Horace Julian Bond, a longtime social justice activist and one of the co-founders of the Student Nonviolent Coordinating Committee in the 1960s, taught in UVA’s Corcoran Department of History for 20 years. After joining the faculty in 1992, Bond taught more than 5,000 students who took his popular “History of the Civil Rights Movement” seminar.
During his time on Grounds, Bond also co-directed the University’s “Explorations in Black Leadership” oral history project, bringing dozens of African-American leaders to Grounds for public lectures and private interviews with Bond.

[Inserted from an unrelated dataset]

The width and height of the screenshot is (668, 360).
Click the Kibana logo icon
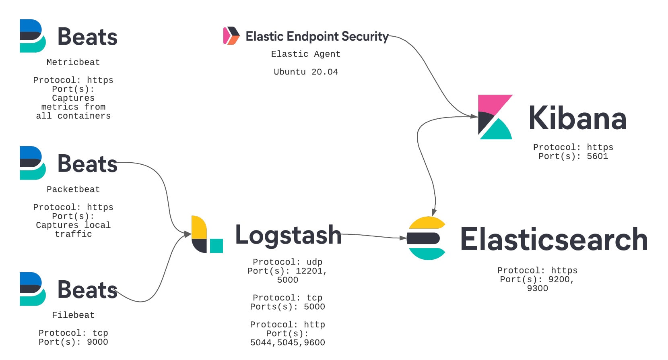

He continued to contribute to University initiatives after his teaching tenure concluded. For many years, he led a Civil Rights South Seminar, a popular annual tour for alumni, parents and friends to visit Atlanta; Birmingham and Selma, Alabama; and other landmark sites from the civil rights movement.
Bond was elected to the Georgia House of Representatives and to the George State Senate, serving 20 years as an elected official. He was also the first president of the Southern Poverty Law Center from 1971 to 1979. From 1998 to 2010, overlapping with his years as a faculty member at UVA, he was chairman of the National Association for the Advancement of Colored People.
His papers relating to his years at SNCC, his legislative activities and his NAACP leadership have been donated to the University’s Albert and Shirley Small Special Collections Library.
Recognizing Julian Bond’s impact, UVA’s College and Graduate School of Arts & Sciences established the Julian Bond Professorship of Civil Rights and Social Justice after Bond’s death in 2015, with contributions from as many as 350 alumni, parents and friends. Historian Kevin Gaines is the inaugural holder of the Bond Professorship.